So, the hacktivity was a success – a small prototype is ready, a developed concept looks promising or the click dummy has confirmed the hypotheses in the user experiment. And now? Back to business as usual? Of course not. Now comes another important step. Now it’s time to develop a product from the confirmed thesis. Of course, you should support this from the management. Provide a small team to further analyse the results and delve deeper into the matter. Take on a product manager, business analyst, project manager – whatever you need – and develop the idea further. With a bit of luck, you’ll have your future cash cow right under your nose. And that’s exactly what will motivate your team to come up with more ideas and try them out in hacktivites.

In conclusion

So, that’s actually all there is to it. Not complicated, is it? But who says it has to be complicated? Sometimes even very small things can have a big effect.

Hacktivities (as well as other hack activities, of course) can help you generate more creativity in your team and build better products for your users more quickly from pseudo-agile waterfall processes.

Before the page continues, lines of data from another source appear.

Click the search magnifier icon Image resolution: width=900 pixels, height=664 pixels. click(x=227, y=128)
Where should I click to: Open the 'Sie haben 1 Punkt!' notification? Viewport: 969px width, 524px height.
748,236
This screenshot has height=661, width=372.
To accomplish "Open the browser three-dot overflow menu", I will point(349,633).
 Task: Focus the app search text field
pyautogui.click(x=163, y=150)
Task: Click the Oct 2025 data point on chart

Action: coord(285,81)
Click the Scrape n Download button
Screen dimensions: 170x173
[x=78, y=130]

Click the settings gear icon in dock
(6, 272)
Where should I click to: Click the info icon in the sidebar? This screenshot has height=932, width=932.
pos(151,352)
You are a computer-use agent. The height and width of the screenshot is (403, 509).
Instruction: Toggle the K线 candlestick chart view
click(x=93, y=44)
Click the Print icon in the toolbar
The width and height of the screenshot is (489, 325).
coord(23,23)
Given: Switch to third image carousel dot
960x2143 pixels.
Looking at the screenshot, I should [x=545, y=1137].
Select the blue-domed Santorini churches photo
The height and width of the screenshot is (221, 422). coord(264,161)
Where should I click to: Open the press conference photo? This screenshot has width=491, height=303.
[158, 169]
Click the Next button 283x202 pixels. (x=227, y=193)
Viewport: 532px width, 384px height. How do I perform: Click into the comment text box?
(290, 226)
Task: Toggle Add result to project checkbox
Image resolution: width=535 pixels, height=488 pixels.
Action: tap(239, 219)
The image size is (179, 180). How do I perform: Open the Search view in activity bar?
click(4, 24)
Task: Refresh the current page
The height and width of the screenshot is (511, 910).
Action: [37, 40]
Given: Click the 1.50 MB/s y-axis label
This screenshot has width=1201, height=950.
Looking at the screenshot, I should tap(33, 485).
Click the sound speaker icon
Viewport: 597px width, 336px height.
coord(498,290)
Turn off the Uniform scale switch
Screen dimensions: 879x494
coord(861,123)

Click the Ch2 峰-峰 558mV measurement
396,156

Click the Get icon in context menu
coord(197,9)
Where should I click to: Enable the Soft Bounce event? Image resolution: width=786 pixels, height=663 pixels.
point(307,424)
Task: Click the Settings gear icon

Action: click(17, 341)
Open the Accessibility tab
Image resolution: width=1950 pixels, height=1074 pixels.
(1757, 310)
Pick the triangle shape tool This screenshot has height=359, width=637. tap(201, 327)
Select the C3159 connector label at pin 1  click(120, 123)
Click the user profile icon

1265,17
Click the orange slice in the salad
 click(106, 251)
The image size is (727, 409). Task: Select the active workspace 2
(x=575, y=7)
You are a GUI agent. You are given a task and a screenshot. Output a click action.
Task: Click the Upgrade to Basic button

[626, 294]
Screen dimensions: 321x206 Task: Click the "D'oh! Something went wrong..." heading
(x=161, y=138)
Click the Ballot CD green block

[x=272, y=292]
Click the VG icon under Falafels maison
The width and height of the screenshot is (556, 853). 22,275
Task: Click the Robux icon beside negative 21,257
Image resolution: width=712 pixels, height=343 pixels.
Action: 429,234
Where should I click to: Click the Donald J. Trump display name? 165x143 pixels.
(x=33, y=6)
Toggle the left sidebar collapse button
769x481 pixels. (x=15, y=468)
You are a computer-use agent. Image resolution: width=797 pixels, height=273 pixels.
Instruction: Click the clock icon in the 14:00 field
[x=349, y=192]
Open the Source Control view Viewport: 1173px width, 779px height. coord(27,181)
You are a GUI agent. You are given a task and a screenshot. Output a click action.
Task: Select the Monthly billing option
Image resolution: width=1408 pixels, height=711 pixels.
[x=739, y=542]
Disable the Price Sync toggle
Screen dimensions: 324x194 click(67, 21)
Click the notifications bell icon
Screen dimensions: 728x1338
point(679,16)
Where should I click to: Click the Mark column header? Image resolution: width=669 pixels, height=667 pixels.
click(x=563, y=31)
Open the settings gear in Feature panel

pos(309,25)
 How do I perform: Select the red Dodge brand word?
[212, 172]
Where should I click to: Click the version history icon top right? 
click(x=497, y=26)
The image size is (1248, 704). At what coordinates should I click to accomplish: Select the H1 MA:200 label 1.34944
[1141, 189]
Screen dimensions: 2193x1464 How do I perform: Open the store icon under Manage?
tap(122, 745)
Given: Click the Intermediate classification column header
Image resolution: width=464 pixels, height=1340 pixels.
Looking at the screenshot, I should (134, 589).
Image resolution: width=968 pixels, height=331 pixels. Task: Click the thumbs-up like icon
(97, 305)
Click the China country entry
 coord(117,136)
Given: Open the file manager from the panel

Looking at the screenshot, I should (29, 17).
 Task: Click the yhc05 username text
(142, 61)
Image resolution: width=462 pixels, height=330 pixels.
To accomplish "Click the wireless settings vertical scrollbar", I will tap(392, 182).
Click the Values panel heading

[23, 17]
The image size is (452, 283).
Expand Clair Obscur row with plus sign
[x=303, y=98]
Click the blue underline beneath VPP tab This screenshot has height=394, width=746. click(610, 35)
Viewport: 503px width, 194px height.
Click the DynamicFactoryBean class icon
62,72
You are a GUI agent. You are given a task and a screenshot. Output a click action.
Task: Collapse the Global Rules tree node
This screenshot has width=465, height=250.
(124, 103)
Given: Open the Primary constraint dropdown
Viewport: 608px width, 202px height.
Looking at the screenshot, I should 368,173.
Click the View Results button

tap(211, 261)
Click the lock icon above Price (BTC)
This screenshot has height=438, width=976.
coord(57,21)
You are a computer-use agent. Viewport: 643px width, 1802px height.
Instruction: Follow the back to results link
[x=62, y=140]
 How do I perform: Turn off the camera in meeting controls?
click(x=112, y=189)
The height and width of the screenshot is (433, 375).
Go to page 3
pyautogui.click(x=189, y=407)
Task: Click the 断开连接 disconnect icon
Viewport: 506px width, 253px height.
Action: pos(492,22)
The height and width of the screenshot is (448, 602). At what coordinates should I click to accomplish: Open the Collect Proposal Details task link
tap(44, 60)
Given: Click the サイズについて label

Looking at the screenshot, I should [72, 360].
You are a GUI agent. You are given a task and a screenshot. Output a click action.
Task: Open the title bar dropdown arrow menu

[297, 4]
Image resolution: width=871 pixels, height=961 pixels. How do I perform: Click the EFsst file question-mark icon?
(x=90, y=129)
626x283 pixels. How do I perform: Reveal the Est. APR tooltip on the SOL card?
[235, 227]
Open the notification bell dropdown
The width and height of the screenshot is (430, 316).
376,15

No matter what you choose: Don’t forget how important it is to maintain the spirit of innovation in your department, organisation, business unit or company. Innovation is what will set you apart from the competition in the long term. A strong brand alone cannot keep you in business forever.

Another important point to note is that changing a culture takes time. Don’t be immediately frustrated if not everyone jumps on board with the idea of hacktivity. It takes time, patience and a fair amount of change management.

If hacktivities sound interesting to you, then give it a try. I can’t wait to see how it works for you!